— start of Records —

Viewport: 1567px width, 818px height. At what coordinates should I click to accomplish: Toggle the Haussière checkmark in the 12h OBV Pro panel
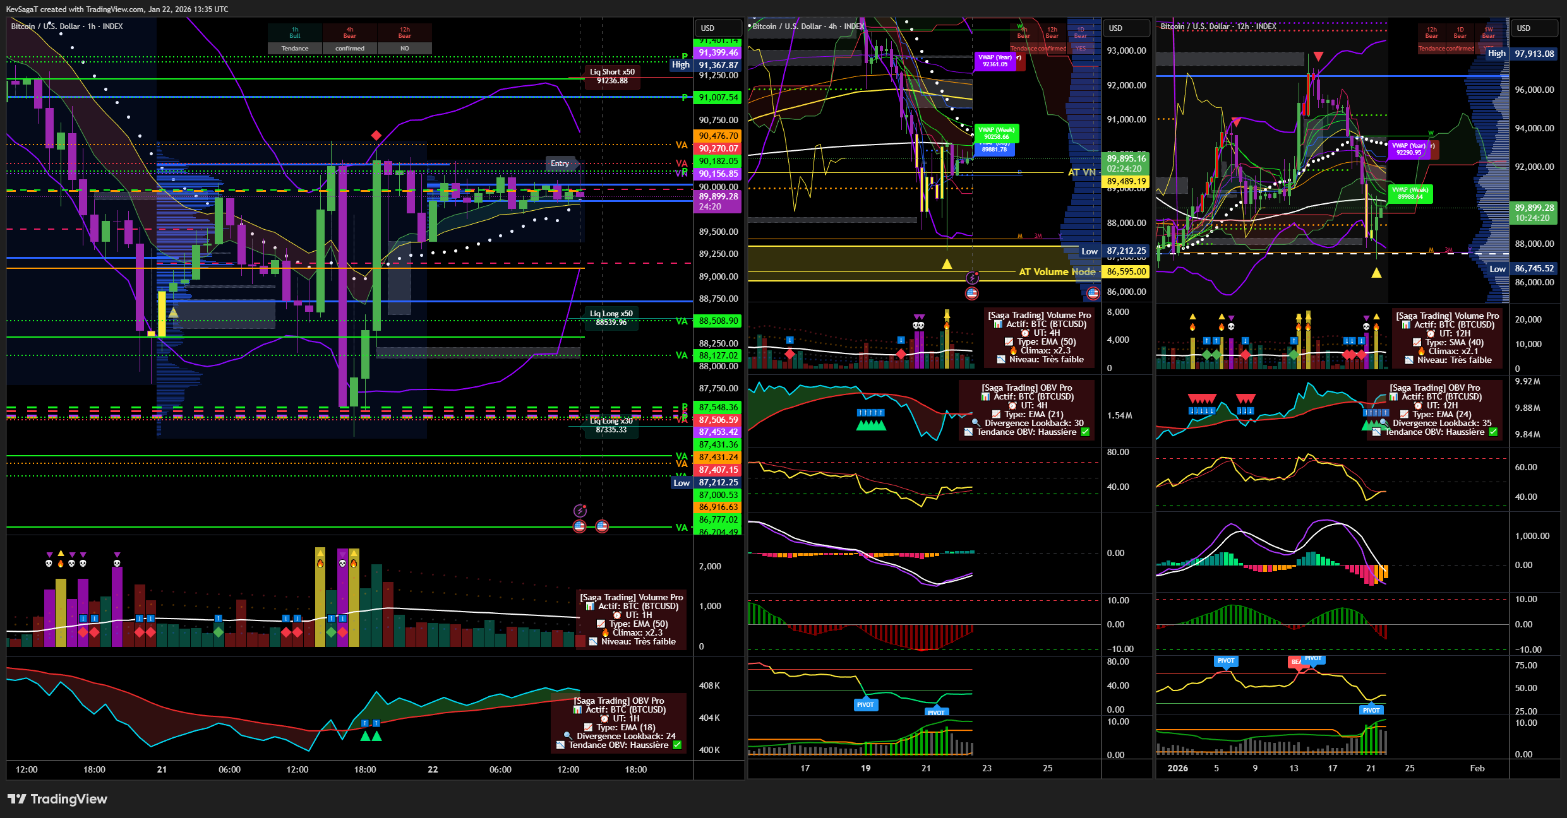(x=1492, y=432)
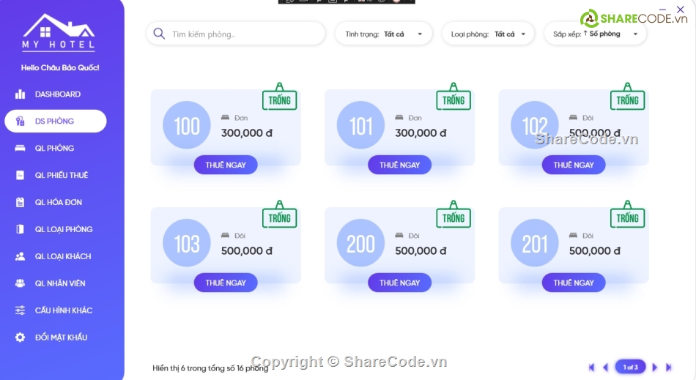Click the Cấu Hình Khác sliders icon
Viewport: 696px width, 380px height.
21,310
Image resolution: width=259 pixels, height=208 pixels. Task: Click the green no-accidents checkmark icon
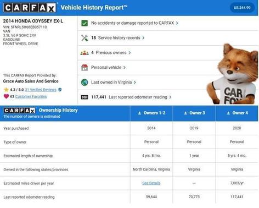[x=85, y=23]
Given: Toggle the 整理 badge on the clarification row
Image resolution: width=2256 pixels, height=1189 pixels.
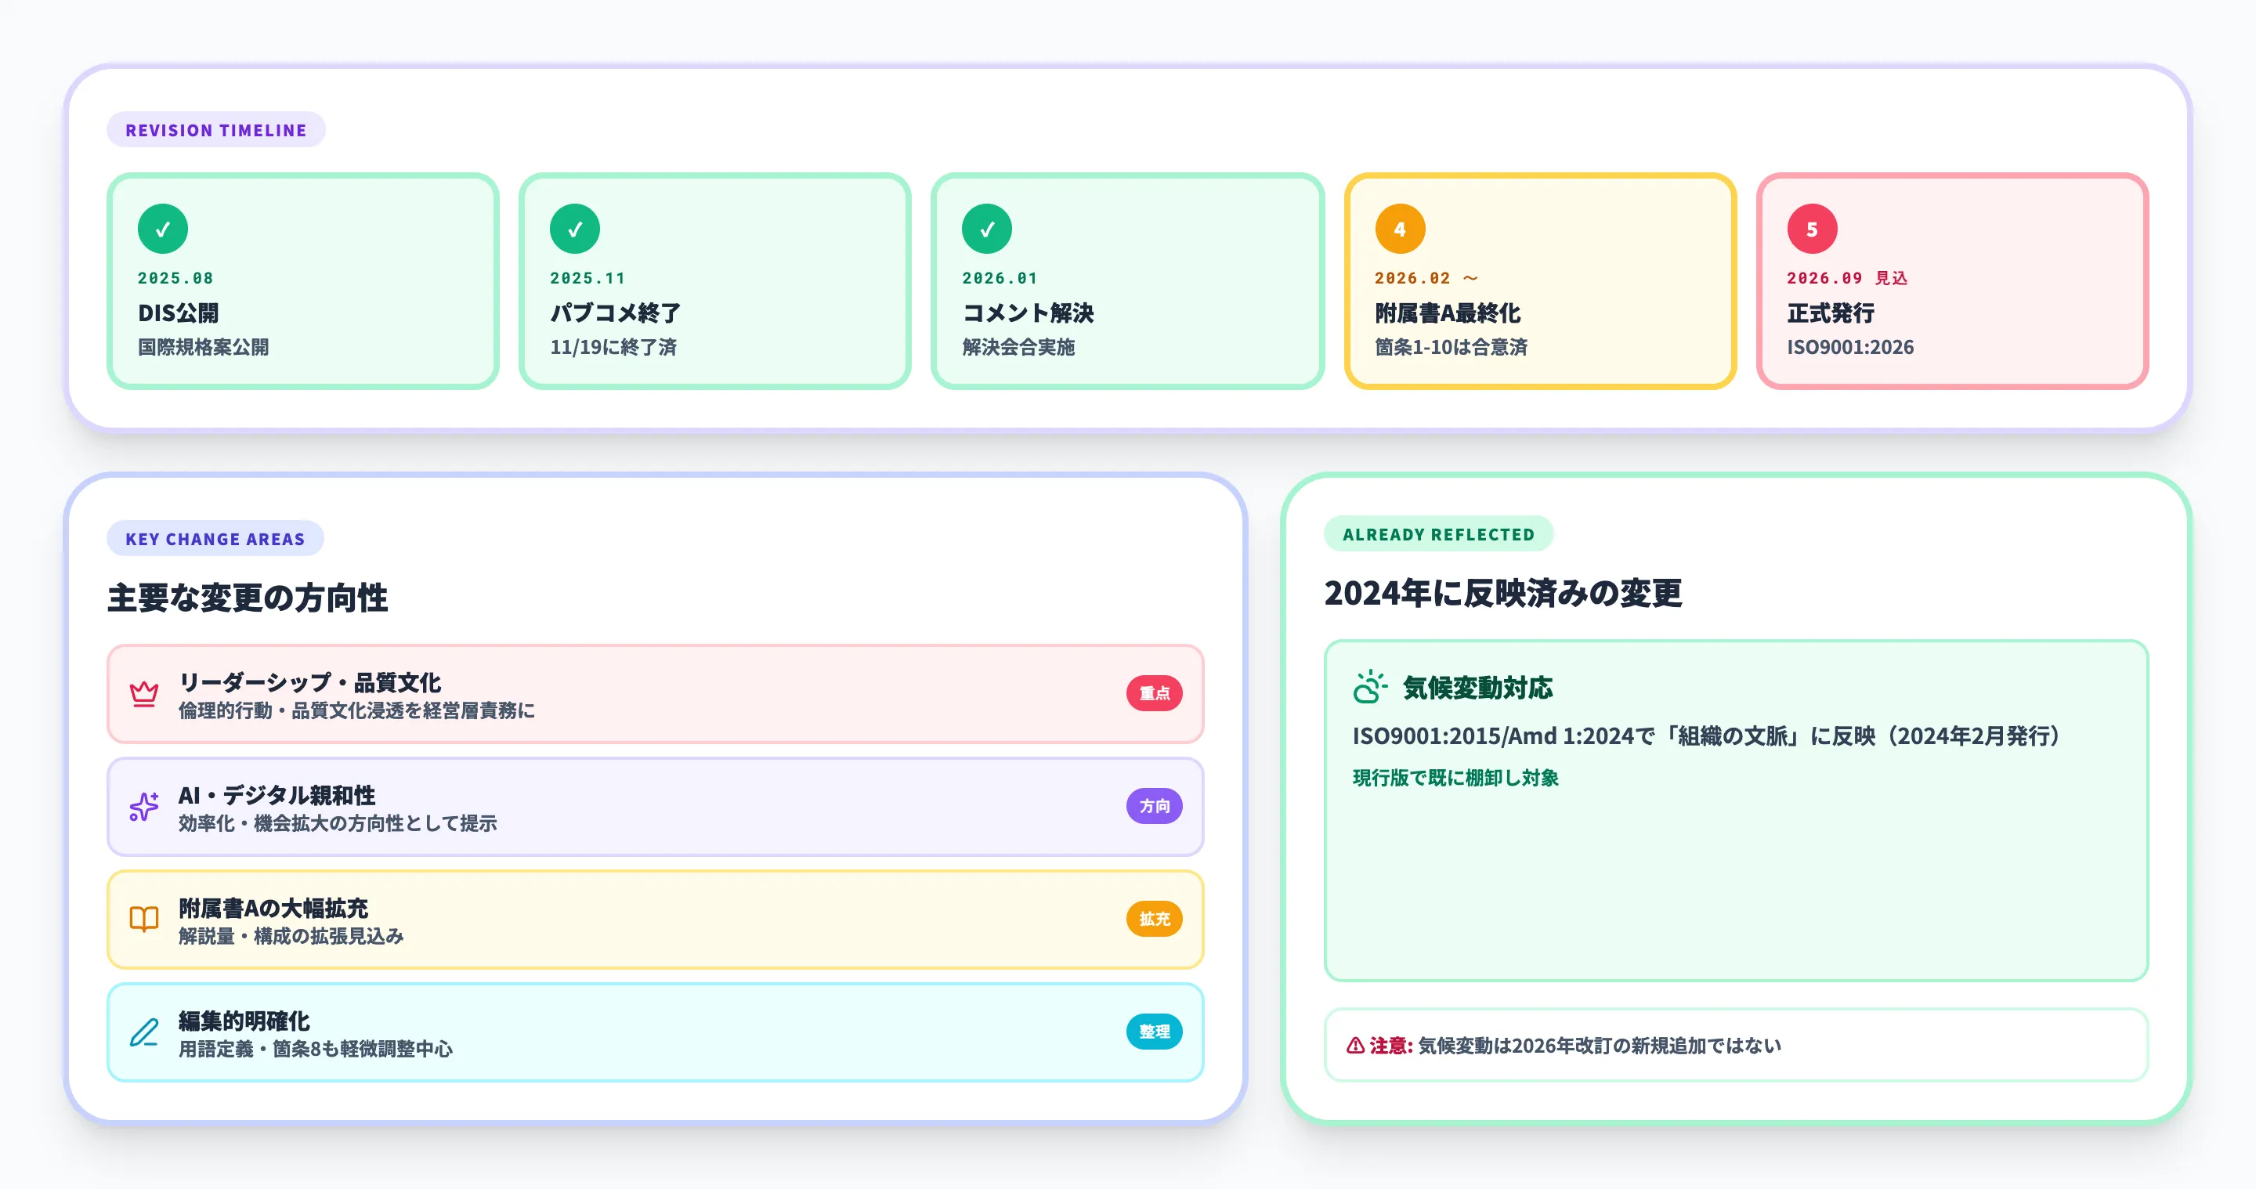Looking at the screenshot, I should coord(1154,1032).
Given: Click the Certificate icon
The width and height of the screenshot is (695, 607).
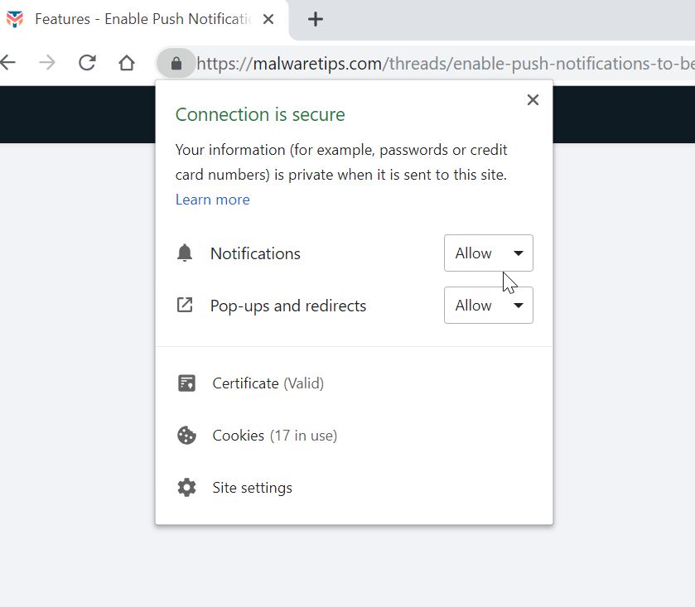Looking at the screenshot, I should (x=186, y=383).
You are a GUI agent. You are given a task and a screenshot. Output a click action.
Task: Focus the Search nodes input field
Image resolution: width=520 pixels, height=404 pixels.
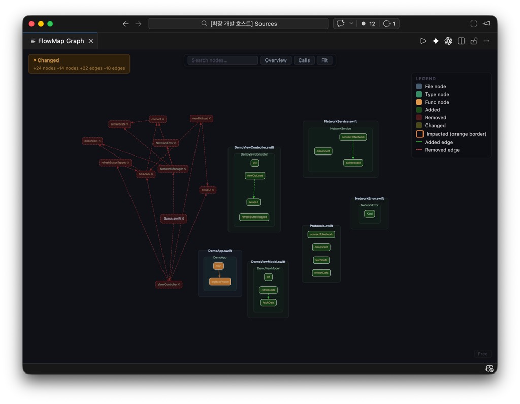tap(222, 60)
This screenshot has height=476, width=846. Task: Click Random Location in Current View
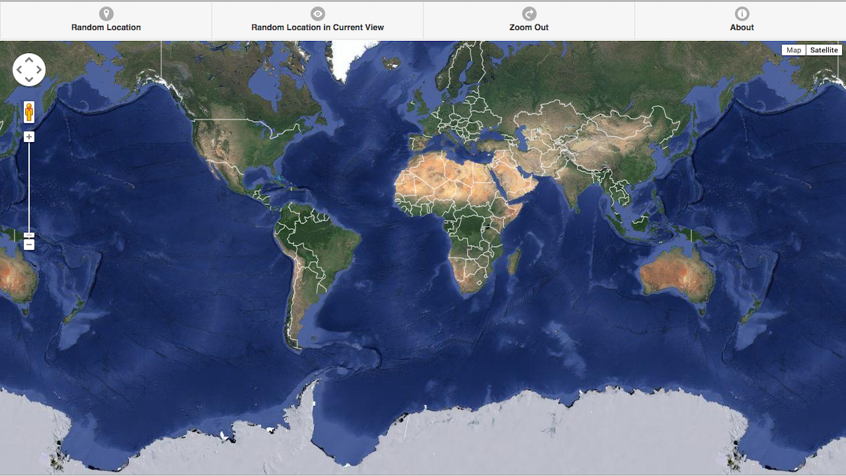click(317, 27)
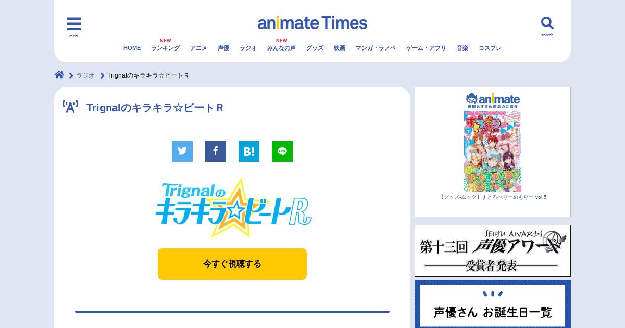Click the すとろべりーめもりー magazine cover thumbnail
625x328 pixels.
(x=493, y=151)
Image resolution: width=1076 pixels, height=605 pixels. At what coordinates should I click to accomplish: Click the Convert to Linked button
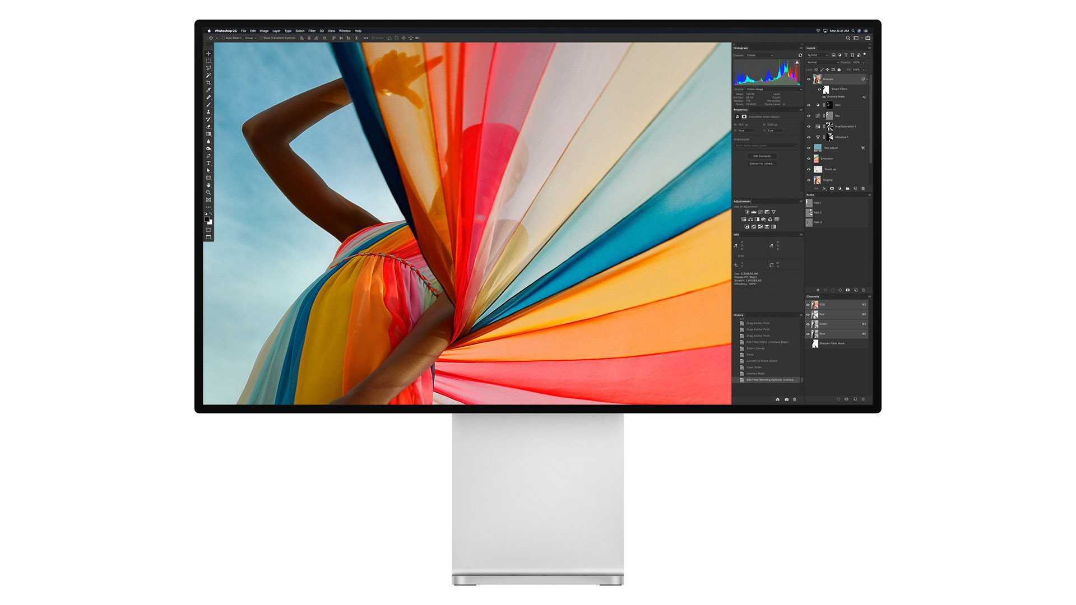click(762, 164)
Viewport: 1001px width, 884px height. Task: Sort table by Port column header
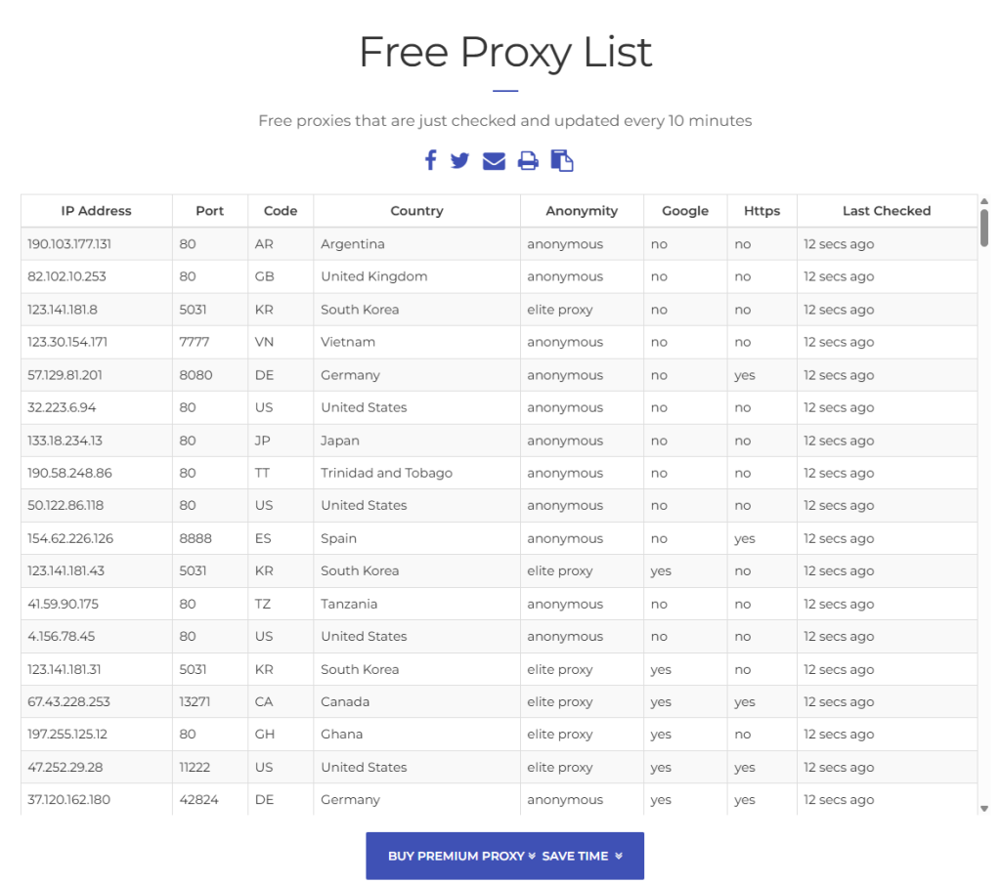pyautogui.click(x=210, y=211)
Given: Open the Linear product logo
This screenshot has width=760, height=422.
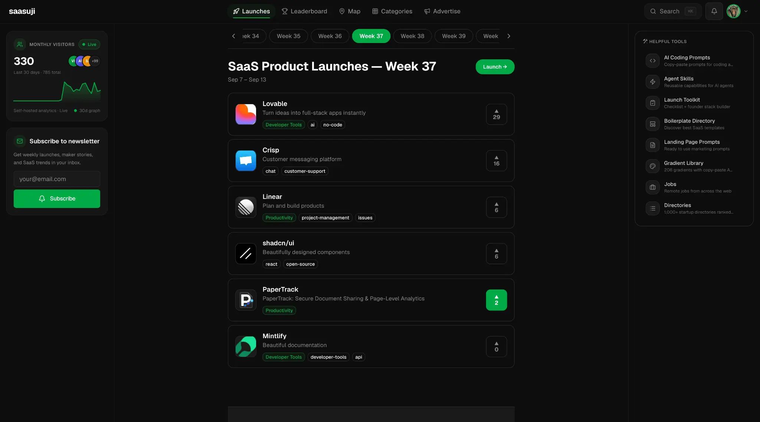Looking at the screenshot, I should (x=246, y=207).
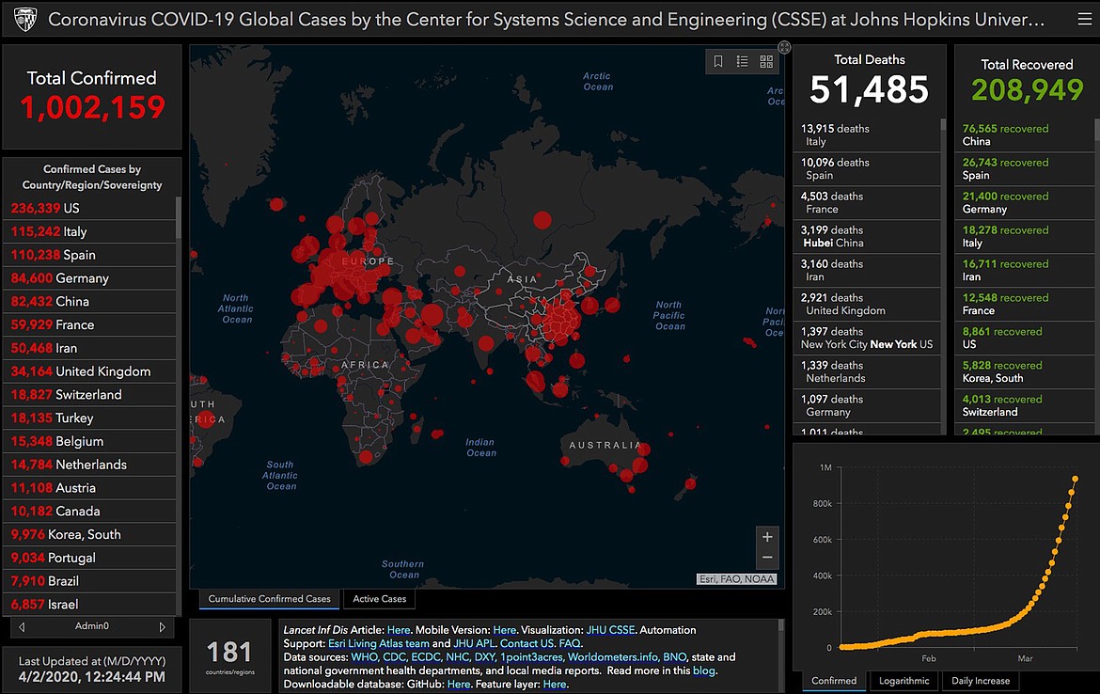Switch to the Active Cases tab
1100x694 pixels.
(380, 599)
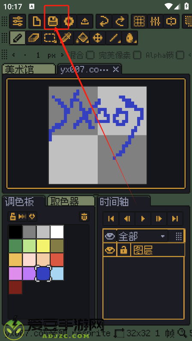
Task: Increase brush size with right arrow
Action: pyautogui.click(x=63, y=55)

— end of Records —

(Given instruction): Rename "Search nodes" to "Filter nodes" and give back the part of the listing that opens with the line containing "You are a GUI" and closes with the line containing "(x=493, y=151)", with nothing else changed. Omit the pictures.

(Answer to this exercise):
You are a GUI agent. You are given a task and a screenshot. Output a click action.
Task: Focus the Filter nodes input field
Image resolution: width=520 pixels, height=404 pixels.
tap(222, 60)
This screenshot has height=476, width=846. Task: Click Random Location in Current View
click(317, 27)
Click the すとろべりーめもりー magazine cover thumbnail
625x328 pixels.
(x=493, y=151)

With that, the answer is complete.